▶ EXTRACTED INFORMATION:
— begin —
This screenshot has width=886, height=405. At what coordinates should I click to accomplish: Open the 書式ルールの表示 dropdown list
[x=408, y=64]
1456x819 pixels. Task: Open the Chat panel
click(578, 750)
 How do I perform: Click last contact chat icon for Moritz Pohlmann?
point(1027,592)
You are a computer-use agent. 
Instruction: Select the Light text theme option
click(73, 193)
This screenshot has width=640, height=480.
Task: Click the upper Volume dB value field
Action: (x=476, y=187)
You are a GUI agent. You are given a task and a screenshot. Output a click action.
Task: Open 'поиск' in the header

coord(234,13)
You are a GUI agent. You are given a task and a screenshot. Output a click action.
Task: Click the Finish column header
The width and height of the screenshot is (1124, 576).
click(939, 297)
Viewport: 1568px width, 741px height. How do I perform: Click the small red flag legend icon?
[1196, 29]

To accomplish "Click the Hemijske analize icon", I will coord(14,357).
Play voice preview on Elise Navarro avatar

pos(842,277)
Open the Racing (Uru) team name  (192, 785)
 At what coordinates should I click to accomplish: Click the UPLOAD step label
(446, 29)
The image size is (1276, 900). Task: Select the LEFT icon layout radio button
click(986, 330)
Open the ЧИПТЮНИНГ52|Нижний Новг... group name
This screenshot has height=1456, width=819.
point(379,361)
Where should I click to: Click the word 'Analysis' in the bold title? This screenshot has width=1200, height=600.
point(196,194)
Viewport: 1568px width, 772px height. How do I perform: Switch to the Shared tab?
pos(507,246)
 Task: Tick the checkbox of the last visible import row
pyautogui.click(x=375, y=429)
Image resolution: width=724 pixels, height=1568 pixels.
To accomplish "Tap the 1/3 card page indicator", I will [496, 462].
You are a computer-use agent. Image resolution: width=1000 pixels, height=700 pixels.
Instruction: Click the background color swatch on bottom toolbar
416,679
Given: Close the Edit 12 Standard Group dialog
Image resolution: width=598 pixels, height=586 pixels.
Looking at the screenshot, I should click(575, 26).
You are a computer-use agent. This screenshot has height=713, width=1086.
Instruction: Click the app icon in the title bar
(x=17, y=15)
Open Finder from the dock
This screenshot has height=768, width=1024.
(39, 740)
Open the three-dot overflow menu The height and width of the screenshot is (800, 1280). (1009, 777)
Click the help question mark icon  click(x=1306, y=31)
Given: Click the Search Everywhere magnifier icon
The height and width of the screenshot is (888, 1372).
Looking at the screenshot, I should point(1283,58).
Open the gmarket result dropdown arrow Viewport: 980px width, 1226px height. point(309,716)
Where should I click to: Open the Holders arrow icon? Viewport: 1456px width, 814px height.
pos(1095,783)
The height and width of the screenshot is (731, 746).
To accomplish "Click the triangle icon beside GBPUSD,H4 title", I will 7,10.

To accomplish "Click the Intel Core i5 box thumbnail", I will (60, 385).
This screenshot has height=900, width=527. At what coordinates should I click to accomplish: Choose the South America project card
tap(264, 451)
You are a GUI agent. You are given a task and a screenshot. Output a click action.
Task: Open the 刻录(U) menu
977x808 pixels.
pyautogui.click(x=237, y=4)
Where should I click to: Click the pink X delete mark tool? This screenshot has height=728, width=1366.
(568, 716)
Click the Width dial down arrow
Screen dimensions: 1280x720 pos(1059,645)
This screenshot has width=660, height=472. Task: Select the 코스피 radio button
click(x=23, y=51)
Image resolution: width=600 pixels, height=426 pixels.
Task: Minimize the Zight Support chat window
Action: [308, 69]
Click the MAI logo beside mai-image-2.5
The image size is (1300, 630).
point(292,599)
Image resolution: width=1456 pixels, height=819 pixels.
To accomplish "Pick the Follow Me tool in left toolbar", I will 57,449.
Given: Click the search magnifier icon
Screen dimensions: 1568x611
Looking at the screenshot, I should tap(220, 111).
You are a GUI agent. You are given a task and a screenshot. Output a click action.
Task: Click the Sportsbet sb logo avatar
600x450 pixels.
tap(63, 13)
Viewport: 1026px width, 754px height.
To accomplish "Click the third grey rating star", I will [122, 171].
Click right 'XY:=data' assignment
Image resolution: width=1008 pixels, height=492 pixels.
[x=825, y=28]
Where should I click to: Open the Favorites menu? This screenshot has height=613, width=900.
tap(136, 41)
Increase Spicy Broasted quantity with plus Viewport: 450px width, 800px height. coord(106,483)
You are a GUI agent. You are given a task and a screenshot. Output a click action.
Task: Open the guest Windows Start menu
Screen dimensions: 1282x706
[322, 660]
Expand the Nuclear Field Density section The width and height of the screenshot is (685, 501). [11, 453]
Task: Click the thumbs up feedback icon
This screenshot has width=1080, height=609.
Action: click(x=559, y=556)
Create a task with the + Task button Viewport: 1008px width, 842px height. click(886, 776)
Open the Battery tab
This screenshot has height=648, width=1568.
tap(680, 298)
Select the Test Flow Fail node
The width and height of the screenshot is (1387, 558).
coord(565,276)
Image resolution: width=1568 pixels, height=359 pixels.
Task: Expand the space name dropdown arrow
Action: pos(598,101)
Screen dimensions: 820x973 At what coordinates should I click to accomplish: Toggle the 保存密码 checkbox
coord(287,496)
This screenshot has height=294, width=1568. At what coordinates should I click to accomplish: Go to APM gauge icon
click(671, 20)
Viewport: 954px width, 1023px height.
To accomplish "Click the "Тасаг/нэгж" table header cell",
— end —
▶ TASK: Convert the entries above, from the line with "Where should I click to: Click the pink" to the line with "Action: [308, 69]", into a Markdown table with columns n and Line, giving each non-blank line its own numbered row.

▶ EXERCISE RESULT:
| n | Line |
|---|---|
| 1 | Where should I click to: Click the pink X delete mark tool? This screenshot has height=728, width=1366. |
| 2 | (568, 716) |
| 3 | Click the Width dial down arrow |
| 4 | Screen dimensions: 1280x720 pos(1059,645) |
| 5 | This screenshot has width=660, height=472. Task: Select the 코스피 radio button |
| 6 | click(x=23, y=51) |
| 7 | Image resolution: width=600 pixels, height=426 pixels. |
| 8 | Task: Minimize the Zight Support chat window |
| 9 | Action: [308, 69] |